Universal Search is reportedly working well for consumer electronics, clothing, and mortgages (Google appears to currently be testing mortgage ads in the sponsored links area.) Even a search for “bottled water” returns Google Shopping results.
It seems reasonable to extend hotel search functionality given that Google already includes special features for local search (enter “Italian food 53051” into the Google search bar for mapping of Italian restaurants near Milwaukee) or trip planning (enter “ORD DFW May 3 May 5” into the Google search bar to get date sensitive deep links to seven online agency or meta-search sites.)
Here is an example of what the new hotel price link looks like in Google Maps:
For those questioning the intent to migrate this pricing capability to the Universal Search results, try this test: Enter “Los Angeles hotel” into the Google search bar. This produces an identical list of properties in the Universal Search response when compared to entering “Los Angeles hotel” in a Google Maps search. It would seem inevitable that the price link will appear in Universal Search as soon as it is thoroughly tested on the Maps platform.
For those predicting further doom and despair for the hotel industry, it is doubtful that Google will set the property results order based on the PPC bid. Google users expect relevance and putting the highest PPC bid at the top of the list conflicts with that objective. Instead, Google is looking for the link that will generate the highest clickthrough rate. As a result, Google should be primarily looking for the best rates, then the highest PPC bid on that rate to determine which sponsored link will be displayed.
Advertisers that try to bait & switch may gain clicks, but not conversion, a statistic that Google will be undoubtedly track to use as a key factor in determining the effectiveness of the link.
As Google is prioritizing the hotels returned based on what it deems most relevant, one should eventually expect to see different listings returned for different people as search progressively becomes more highly personalized.
The top seven hotels returned for Los Angeles in Google’s Universal Search (at least for me) and Maps were:
(Hotel Name – Brand Affiliation)
Hollywood Roosevelt – Thompson Hotels
Beverly Wilshire – Four Seasons
The Orlando – Summit Hotels (Preferred Hotel Group)
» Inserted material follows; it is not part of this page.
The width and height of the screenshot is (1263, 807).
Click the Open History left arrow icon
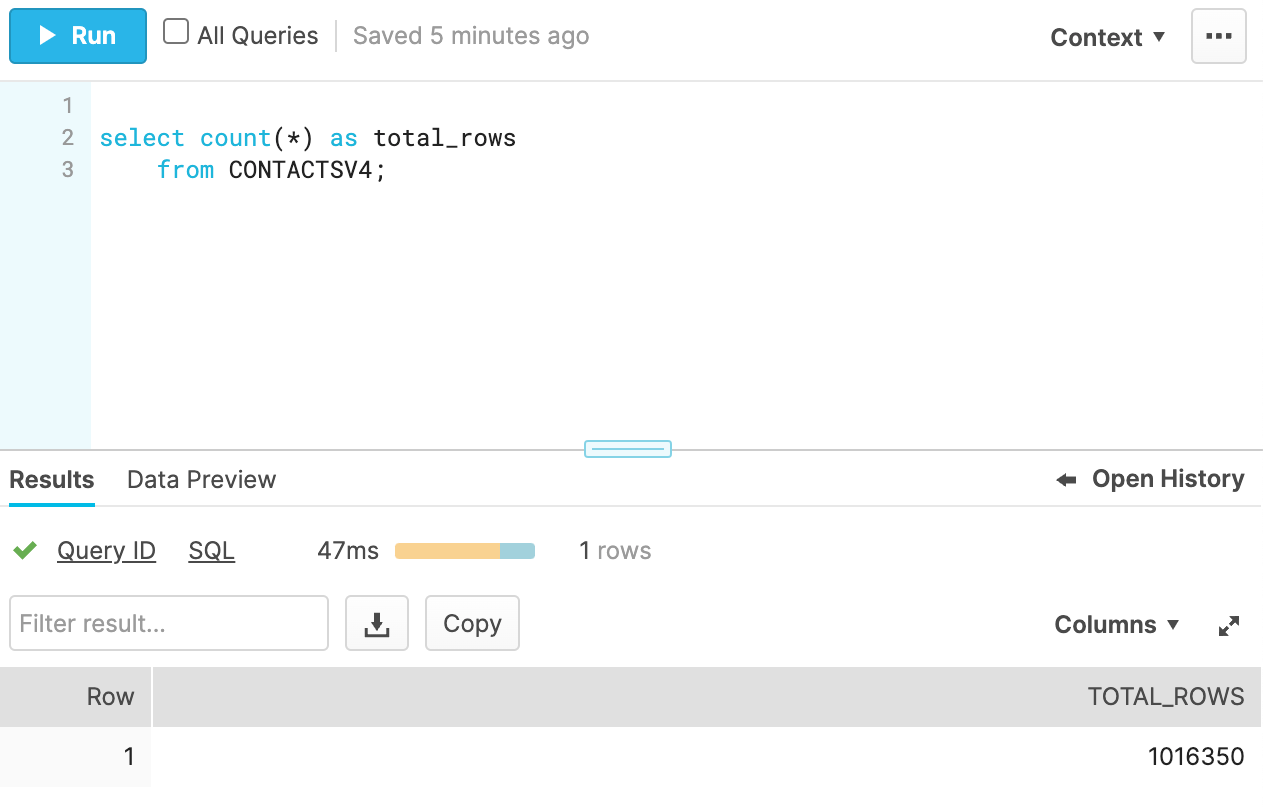[x=1066, y=480]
Hyatt Regency Century Plaza – Hyatt
Beverly Hilton – Hilton
Sunset Tower – JK Hotel Group
Westin Bonaventure – Starwood
This is a solid list, a mix of well known and unique properties – all offer good locations, albeit a bit skewed toward West Hollywood and Beverly Hills (but I bet that’s where people typically want to stay.)
My feeling is that Universal Search helps create exposure for interesting hotels running quality operations, which is a good thing. Consumers love discovering unique properties and great values. Google’s new approach appears to provide both.
The battle of the booking channel may become the most contentious aspect – especially given hotels insistence on retail pricing parity with their web sites. Will hotels get higher margins by out bidding the Online Travel Companies on a PPC basis as opposed to providing deep discounts through OTC merchant model sales? This could get interesting.
Additionally, will hotels express resistance and try to stop OTC’s from bidding on their trademarked hotel brand names as keywords? These are not technically keywords, and the OTC’s are bona-fide sellers of the hotel product. The hotels might try, but their success is unlikely.
Is Google’s addition of hotel pricing a game changer? Definitely. Is it a surprise? No. Will it hurt independent hotels? No. Will it scare a lot of people in Online Travel? Absolutely.
I can imagine the paranoid are already quoting Hunter S. Thompson’s character Dr. Gonzo from his seminal work, Fear & Loathing in Las Vegas “We know what you’re up to man.”